Author(s): Liam Lawton
Extent: 3 pages
Size: 24.4 x 17 x 0.3 cm
The practice of making pilgrimage arises from the deepest level of human religious experience and the image of the pilgrim resonates far beyond that. Across boundaries of faith and culture, through the changes of history and in vastly different places, the pilgrim ideal has proved paradoxically both flexible and constant. In the Irish context, one remarkable witness to the sustained vitality of the practice of pilgrimage is to be found at Lough Derg in south Donegal. Documented since the eleventh century, and famous right across Europe in medieval times as St Patricks Purgatory, the pilgrimage finds its roots in the monastic tradition of the Celtic church, in which the penitential element was a notable feature, in combination with simple repeated prayer forms.
As the twenty-first century begins, Station Island in Lough Derg continues to draw over 20,000 pilgrims each summer from Ireland and beyond. To the contemporary pilgrim, the barefooted rounding prayer-pattern of the traditional three-day pilgrimage, which runs from June to mid-August, seems to offer an experience of re-orientation towards the things of the spirit. One rediscovers the taste of a more human pace of living and what it feels like to attend to the inner journey, to take time out for body and soul. In May and September the option of making a one-day retreat offers an alternative approach to the same end.
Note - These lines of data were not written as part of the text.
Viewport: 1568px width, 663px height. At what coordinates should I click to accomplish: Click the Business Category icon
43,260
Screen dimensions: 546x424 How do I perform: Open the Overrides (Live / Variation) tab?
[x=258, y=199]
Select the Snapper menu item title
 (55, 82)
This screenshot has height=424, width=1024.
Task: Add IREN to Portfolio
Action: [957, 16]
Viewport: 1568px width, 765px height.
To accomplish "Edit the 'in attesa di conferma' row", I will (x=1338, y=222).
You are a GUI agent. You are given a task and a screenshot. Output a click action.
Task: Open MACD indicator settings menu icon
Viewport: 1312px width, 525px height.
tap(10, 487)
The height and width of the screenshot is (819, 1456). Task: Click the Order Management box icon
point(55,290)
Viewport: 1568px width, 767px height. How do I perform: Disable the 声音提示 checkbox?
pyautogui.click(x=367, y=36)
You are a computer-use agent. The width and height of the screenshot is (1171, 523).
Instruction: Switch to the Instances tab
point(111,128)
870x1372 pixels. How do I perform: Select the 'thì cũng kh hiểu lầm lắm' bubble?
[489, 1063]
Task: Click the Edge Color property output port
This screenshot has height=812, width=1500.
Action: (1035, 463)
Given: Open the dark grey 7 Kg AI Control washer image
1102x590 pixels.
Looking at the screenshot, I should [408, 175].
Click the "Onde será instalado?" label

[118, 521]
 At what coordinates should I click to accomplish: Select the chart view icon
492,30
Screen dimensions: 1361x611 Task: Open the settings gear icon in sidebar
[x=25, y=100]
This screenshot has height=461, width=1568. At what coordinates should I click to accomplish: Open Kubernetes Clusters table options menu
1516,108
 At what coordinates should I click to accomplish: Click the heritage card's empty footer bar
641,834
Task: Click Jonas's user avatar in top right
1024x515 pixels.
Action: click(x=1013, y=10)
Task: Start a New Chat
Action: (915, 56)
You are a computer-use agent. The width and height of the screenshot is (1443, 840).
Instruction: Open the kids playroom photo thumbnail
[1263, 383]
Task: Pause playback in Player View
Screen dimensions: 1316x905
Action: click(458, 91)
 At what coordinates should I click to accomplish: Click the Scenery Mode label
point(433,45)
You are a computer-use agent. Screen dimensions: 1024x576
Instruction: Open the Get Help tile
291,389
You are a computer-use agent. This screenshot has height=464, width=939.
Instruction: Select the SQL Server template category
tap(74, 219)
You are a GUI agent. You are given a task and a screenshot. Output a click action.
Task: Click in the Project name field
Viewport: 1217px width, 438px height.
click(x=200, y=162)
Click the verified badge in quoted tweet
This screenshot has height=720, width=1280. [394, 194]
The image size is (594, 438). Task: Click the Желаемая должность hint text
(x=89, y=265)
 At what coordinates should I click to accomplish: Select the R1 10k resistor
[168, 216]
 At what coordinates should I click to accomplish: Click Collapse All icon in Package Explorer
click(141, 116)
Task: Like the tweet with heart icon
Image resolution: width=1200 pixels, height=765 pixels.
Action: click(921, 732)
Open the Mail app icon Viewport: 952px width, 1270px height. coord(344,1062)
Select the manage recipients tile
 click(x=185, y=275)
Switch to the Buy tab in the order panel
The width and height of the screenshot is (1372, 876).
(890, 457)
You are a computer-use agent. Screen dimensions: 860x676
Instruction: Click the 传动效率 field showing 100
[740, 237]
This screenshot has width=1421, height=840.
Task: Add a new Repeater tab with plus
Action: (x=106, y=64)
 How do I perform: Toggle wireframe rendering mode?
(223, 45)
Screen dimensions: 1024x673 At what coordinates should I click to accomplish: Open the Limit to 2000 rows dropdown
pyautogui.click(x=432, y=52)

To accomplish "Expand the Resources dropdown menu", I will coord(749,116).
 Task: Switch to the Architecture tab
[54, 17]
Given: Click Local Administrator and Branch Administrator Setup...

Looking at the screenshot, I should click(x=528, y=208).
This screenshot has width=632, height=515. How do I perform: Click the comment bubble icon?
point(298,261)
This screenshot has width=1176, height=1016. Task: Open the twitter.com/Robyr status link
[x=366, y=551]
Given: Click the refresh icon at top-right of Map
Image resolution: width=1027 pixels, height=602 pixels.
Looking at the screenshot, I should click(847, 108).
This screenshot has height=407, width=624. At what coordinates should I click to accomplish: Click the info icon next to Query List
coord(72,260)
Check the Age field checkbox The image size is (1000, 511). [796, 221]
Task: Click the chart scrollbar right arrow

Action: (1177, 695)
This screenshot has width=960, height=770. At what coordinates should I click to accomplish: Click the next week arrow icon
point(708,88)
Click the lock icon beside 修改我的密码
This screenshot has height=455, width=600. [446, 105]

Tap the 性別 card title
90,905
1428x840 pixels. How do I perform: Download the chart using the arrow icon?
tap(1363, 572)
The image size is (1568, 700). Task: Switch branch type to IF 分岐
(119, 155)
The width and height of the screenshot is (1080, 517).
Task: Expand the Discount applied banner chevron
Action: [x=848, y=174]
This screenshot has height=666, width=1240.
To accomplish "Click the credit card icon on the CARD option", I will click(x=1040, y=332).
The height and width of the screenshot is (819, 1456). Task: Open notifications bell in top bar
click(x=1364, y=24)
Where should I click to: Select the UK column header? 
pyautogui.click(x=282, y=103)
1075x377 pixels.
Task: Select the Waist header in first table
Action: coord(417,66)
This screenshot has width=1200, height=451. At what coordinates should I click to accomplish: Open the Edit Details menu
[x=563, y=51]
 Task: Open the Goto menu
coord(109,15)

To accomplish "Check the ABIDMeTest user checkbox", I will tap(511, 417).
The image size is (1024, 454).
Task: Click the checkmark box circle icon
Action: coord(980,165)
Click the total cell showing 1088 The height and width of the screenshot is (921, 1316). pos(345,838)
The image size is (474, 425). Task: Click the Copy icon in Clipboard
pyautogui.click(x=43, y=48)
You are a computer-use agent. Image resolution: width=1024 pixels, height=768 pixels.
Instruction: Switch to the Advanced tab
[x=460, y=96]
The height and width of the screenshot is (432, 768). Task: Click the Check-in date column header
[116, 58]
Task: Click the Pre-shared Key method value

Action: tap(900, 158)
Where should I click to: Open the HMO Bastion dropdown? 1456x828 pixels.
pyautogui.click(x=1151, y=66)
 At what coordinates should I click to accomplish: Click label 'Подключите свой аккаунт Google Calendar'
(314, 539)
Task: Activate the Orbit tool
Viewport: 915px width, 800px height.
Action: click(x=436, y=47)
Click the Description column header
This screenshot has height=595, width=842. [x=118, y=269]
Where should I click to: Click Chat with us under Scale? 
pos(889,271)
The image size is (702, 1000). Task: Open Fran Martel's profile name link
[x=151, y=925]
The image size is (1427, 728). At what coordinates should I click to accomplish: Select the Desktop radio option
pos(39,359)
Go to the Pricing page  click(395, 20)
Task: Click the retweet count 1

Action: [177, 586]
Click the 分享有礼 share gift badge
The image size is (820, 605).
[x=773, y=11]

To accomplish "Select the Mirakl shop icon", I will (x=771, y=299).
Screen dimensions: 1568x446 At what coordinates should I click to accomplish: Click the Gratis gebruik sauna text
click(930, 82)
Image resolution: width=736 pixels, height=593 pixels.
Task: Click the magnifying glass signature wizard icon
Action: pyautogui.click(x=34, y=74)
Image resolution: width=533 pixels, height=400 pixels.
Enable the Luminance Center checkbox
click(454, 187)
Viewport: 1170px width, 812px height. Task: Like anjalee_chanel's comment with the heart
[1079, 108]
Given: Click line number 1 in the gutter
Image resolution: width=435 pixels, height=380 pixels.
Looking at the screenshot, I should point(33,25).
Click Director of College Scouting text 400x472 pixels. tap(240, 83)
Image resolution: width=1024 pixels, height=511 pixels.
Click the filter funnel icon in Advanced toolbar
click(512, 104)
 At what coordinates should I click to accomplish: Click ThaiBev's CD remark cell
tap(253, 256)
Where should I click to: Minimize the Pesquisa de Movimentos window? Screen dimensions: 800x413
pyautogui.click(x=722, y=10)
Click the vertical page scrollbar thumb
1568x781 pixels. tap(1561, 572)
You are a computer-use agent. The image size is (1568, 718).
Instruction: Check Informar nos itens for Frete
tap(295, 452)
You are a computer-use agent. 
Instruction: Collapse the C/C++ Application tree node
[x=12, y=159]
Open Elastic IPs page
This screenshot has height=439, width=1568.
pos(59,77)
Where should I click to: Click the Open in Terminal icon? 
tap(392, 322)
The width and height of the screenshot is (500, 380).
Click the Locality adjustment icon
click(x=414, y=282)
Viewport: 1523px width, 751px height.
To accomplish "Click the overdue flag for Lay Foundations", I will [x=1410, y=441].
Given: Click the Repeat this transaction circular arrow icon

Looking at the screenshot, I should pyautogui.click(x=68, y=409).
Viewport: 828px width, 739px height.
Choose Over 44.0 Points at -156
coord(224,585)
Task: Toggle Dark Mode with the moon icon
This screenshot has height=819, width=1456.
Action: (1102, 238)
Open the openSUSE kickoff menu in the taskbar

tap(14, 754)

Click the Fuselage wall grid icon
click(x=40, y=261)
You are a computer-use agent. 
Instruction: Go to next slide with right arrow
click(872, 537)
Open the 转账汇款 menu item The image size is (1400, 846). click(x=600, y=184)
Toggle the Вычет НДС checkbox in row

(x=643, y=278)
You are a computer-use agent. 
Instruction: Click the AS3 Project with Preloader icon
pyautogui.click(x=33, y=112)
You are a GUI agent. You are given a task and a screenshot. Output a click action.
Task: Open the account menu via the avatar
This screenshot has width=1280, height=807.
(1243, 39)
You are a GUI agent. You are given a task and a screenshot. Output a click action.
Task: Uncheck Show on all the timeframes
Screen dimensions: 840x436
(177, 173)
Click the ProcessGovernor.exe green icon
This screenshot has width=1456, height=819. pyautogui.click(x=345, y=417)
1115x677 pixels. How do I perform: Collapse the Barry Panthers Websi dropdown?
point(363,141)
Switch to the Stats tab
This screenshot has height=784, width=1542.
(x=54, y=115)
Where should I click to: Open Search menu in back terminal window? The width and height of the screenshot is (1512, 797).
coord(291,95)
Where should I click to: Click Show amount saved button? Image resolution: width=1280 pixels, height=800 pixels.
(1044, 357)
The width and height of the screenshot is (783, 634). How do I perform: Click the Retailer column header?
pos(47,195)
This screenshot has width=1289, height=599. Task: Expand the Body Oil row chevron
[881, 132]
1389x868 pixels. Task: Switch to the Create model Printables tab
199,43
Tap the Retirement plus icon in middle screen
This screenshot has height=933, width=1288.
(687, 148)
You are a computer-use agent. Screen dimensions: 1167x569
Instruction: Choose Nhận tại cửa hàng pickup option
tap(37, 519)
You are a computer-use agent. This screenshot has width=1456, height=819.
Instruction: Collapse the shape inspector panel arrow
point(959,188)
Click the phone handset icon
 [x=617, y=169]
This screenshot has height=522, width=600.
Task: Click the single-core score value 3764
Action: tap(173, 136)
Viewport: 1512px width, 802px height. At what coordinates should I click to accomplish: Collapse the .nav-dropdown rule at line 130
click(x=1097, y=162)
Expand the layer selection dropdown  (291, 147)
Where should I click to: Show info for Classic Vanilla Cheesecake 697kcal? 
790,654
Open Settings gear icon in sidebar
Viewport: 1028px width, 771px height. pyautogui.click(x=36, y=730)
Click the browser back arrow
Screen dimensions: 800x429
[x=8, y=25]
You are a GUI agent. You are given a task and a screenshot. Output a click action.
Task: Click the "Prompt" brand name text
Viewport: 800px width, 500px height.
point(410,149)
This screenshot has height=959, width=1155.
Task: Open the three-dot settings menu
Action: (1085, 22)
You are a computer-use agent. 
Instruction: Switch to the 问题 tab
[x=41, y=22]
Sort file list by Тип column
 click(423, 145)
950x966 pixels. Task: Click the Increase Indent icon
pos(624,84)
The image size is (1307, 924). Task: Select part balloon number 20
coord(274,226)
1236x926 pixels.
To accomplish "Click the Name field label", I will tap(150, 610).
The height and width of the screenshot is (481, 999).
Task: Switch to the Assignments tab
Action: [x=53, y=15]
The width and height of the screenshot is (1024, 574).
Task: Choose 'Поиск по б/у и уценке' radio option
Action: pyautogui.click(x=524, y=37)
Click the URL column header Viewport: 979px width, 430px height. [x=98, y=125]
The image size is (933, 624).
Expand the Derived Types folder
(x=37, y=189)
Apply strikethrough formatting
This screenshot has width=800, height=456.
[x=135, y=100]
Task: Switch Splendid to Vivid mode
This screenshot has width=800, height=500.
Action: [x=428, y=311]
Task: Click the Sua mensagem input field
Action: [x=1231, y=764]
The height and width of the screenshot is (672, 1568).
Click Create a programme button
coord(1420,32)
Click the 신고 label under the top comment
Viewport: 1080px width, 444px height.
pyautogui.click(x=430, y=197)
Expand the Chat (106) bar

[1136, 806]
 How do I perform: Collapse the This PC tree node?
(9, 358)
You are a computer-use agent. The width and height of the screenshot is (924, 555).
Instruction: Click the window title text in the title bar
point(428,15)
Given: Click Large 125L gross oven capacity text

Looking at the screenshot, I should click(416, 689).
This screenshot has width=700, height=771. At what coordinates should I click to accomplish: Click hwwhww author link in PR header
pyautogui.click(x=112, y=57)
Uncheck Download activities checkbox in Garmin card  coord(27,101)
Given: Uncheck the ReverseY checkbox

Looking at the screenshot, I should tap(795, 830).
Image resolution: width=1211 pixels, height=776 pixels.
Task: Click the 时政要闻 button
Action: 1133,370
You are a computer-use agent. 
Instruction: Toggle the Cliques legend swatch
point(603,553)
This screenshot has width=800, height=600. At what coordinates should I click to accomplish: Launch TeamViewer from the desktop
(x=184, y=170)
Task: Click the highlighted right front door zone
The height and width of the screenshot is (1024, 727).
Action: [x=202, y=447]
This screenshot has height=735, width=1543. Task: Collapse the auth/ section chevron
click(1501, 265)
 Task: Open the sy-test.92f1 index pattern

Since the 1980s, Lough Derg has been gaining a reputation for worthy liturgical celebration in a style that is simple, dignified, unhurried and deeply participative. In recent pilgrimage seasons, Liam Lawton’s music has become a valued strand in this texture of worship. It seemed entirely natural that Liam should be commissioned to provide a new mass-setting for use in the evening Eucharist. His Lough Derg Mass was first sung at the opening of the traditional three-day pilgrimage season on 31 May 2002. It is our hope that many congregations will take it to their hearts and that, in Ireland and beyond, it may give good service to the pilgrim people of God.